Return only the lines from the start of the records through the line that contains "Task: Select the", inclusive; leave out all pictures.

*** Input material Section Begins ***

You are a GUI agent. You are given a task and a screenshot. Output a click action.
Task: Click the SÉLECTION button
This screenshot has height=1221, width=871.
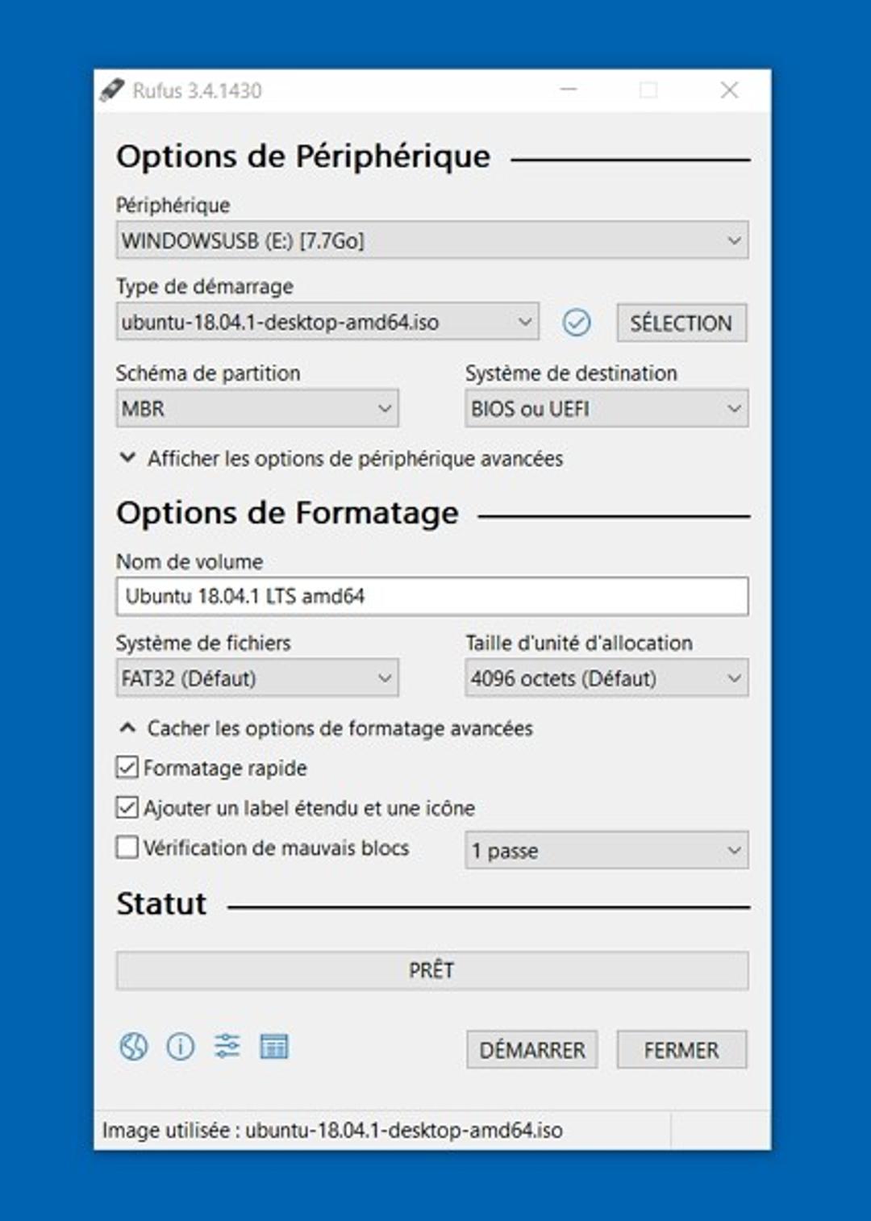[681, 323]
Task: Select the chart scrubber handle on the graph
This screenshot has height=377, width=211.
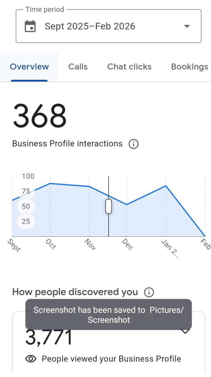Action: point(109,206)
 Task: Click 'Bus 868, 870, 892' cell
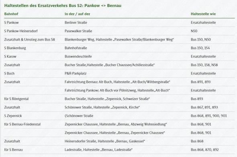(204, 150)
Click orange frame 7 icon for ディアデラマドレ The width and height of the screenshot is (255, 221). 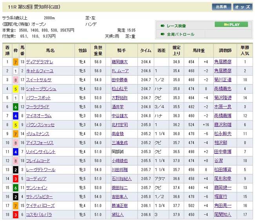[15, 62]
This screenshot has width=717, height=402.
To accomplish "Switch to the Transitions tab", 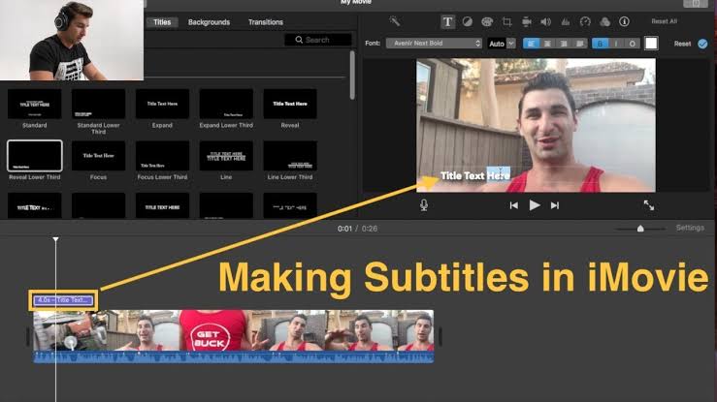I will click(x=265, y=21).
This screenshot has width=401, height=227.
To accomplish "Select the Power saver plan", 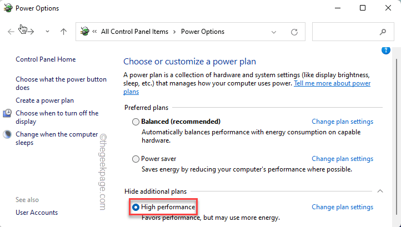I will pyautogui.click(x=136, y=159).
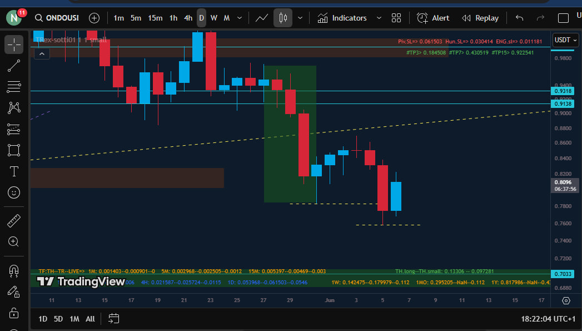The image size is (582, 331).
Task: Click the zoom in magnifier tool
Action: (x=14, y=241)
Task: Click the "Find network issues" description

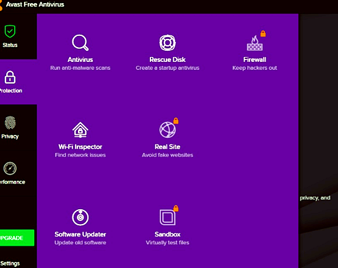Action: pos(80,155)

*** Input material Section Ends ***

## Exercise solution
You are a GUI agent. You are given a task and a screenshot. Output a click action.
Task: Click the SÉLECTION button
This screenshot has height=1221, width=871.
[681, 323]
Task: Select the chart scrubber handle on the graph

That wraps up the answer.